-------- DATA FOR THE TASK --------

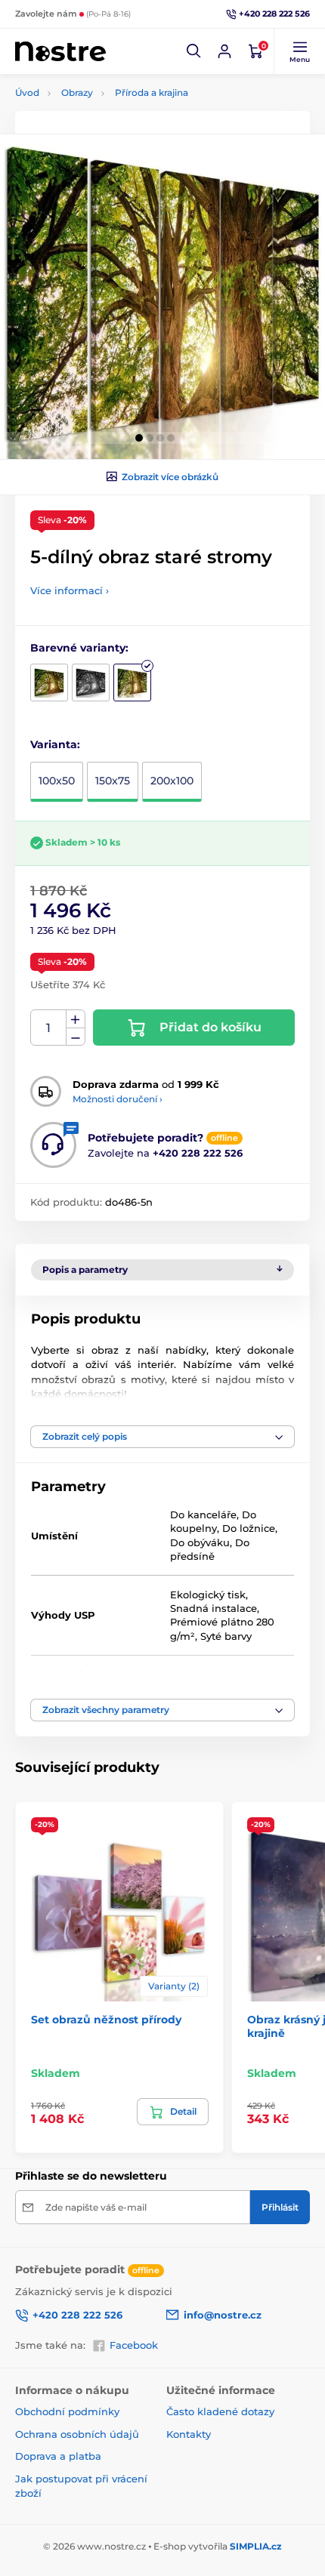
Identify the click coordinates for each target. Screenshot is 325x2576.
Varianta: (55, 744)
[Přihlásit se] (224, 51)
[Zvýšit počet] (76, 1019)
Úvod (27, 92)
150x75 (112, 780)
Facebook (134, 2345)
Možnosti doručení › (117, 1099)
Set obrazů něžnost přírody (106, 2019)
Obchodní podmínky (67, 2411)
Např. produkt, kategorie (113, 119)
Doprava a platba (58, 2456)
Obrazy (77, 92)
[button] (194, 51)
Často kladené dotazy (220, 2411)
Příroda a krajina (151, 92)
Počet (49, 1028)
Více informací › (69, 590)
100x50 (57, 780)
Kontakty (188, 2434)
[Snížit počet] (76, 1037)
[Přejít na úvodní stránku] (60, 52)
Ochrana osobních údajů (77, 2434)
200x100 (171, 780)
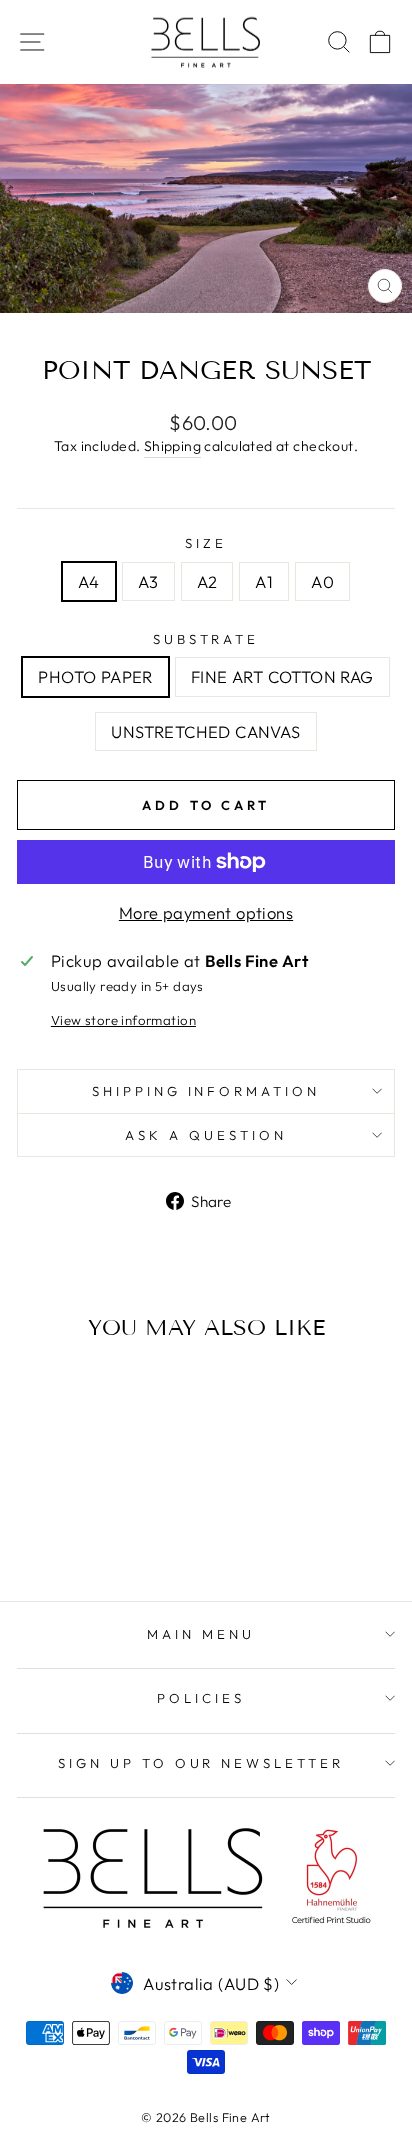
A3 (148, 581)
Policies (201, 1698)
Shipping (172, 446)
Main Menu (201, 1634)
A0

--------

Exactly as written, please copy out the whole set of records, skipping images.

Identify the click coordinates for each target. Screenshot is 325x2576.
Varianta: (55, 744)
[Přihlásit se] (224, 51)
[Zvýšit počet] (76, 1019)
Úvod (27, 92)
150x75 (112, 780)
Facebook (134, 2345)
Možnosti doručení › (117, 1099)
Set obrazů něžnost přírody (106, 2019)
Obchodní podmínky (67, 2411)
Např. produkt, kategorie (113, 119)
Doprava a platba (58, 2456)
Obrazy (77, 92)
[button] (194, 51)
Často kladené dotazy (220, 2411)
Příroda a krajina (151, 92)
Počet (49, 1028)
Více informací › (69, 590)
100x50 (57, 780)
Kontakty (188, 2434)
[Snížit počet] (76, 1037)
[Přejít na úvodní stránku] (60, 52)
Ochrana osobních údajů (77, 2434)
200x100 (171, 780)
A3 (148, 581)
Policies (201, 1698)
Shipping (172, 446)
Main Menu (201, 1634)
A0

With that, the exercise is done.